If a user is not subject to any quota for a particular service, no quota-related HTTP headers will be present in the response. If a quota is in place, multiple X-RateLimit-* headers will be set. See Rate limit headers for more details. These headers are based on the rate limiting used by GitHub.

If the user exceeds their quota, subsequent requests will be rejected with an HTTP 429 response code. That response will include the same X-RateLimit-* headers, as well as the HTTP-standard Retry-After header, which specifies the time at which the user’s quota will reset.

Notebook quotas¶

The user’s notebook quota controls the maximum number of CPU equivalents and the maximum amount of memory that a user’s notebook can use. The notebook quota also includes a boolean flag, spawn, which controls whether that user should be able to spawn new notebooks.

Notebook quotas are only calculated by Gafaelfawr, not tracked. Normally, they are enforced by Nublado.

Overriding quotas¶

Gafaelfawr supports temporary quota overrides. This is done via the following REST API:

GET /auth/api/v1/quota-overrides: Retrieves the current quota overrides in JSON format. Returns 404 if there are no quota overrides.
PUT /auth/api/v1/quota-overrides: Creates or replaces the quota overrides. The body should be in JSON format. There is no PATCH API; the complete override configuration has to be provided.
DELETE /auth/api/v1/quota-overrides: Delete the quota overrides. Returns 404 if there are no quota overrides and 204 on success.

These routes require a token with admin:token scope.

The body sent via PUT and returned by GET is the same format as the config.quota key for the Gafaelfawr configuration except in JSON format.

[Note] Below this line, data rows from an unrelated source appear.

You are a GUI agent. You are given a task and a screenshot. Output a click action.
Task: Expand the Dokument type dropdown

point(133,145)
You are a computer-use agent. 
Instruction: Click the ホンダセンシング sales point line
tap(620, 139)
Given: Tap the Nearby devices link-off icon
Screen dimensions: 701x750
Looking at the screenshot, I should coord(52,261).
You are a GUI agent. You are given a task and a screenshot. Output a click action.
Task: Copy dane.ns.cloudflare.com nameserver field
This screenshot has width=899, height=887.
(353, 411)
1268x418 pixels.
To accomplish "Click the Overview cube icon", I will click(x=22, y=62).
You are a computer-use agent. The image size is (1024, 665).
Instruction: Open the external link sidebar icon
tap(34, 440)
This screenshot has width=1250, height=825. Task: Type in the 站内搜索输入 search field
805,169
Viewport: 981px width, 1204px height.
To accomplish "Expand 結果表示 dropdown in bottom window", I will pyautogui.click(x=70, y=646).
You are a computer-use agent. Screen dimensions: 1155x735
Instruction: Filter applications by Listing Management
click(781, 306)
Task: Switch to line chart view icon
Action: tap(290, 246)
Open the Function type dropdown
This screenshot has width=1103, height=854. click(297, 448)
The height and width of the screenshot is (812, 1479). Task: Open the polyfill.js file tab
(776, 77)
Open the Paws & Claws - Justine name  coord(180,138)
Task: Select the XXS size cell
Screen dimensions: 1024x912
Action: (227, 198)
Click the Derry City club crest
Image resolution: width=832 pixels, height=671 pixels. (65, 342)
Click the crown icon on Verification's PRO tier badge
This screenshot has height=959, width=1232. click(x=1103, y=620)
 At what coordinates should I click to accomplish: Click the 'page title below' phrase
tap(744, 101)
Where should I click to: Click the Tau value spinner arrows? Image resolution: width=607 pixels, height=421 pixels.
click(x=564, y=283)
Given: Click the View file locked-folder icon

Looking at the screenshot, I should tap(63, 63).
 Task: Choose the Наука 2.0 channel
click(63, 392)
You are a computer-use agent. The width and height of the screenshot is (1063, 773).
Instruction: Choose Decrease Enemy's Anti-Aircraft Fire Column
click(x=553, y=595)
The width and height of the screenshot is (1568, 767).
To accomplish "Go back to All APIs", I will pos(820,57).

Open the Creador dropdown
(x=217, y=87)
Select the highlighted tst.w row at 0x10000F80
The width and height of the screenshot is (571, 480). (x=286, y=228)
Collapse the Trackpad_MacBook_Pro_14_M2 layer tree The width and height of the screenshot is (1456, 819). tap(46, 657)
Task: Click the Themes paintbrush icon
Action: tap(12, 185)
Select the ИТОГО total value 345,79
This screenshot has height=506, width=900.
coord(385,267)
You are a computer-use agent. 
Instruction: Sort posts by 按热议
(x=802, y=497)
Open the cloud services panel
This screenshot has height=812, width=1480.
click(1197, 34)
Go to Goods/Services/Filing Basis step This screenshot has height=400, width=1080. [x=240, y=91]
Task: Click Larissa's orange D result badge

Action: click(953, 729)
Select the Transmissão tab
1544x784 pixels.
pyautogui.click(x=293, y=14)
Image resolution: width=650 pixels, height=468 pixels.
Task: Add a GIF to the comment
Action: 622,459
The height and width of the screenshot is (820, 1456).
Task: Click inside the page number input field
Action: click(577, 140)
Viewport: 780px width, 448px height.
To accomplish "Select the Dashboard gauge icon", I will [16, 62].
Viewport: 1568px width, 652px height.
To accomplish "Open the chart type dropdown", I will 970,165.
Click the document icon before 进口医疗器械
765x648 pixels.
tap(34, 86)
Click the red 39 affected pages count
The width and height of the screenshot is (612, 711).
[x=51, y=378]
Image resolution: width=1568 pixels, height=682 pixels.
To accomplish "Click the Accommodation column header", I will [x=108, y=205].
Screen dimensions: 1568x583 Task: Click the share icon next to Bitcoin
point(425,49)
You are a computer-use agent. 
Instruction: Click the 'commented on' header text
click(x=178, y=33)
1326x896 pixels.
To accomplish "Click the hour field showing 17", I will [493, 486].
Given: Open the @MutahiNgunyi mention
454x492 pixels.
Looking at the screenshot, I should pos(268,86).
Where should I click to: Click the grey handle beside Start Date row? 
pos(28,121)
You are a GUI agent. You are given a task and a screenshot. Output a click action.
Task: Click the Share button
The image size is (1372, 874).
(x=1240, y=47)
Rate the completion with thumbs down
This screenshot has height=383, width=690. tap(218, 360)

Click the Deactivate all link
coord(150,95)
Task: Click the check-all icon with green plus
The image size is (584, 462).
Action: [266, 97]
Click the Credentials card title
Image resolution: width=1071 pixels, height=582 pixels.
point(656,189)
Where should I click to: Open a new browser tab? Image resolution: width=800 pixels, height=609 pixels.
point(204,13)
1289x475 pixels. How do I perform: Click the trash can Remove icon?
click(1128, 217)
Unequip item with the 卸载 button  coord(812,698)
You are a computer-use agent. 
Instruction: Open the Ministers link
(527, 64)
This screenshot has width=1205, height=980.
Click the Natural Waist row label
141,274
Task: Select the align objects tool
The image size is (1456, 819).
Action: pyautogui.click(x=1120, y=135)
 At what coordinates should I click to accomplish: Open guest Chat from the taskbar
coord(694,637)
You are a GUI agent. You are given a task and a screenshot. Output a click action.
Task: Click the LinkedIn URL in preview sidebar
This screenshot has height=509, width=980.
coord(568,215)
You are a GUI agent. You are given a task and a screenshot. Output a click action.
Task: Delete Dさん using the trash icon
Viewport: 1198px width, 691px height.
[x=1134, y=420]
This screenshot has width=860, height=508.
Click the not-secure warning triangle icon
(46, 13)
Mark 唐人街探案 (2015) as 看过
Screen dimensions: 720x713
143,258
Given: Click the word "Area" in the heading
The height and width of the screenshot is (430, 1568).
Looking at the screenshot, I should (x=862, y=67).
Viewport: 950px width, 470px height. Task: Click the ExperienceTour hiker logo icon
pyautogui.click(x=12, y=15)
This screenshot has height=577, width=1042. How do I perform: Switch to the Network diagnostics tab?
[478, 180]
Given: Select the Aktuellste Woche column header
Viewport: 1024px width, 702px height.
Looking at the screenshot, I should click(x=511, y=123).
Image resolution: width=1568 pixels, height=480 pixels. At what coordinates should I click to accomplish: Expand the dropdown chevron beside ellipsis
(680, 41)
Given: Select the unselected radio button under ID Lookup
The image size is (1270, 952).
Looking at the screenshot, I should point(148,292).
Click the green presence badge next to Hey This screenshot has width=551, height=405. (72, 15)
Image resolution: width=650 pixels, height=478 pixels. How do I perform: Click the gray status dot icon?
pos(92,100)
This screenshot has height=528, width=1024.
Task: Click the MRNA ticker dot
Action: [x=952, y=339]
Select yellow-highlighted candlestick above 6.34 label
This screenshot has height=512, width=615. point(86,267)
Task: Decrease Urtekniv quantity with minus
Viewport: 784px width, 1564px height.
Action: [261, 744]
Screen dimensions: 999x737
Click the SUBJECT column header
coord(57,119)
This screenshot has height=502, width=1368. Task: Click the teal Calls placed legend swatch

Quota overrides, unlike group quotas, are not additive. Instead, they override (as in the name) any quota from the default or group sections. If the quota override configuration generates a notebook quota or an API quota for a particular service, the default and group quota information for notebooks or that API are ignored completely. Otherwise, the normal quota default and group quota information applies.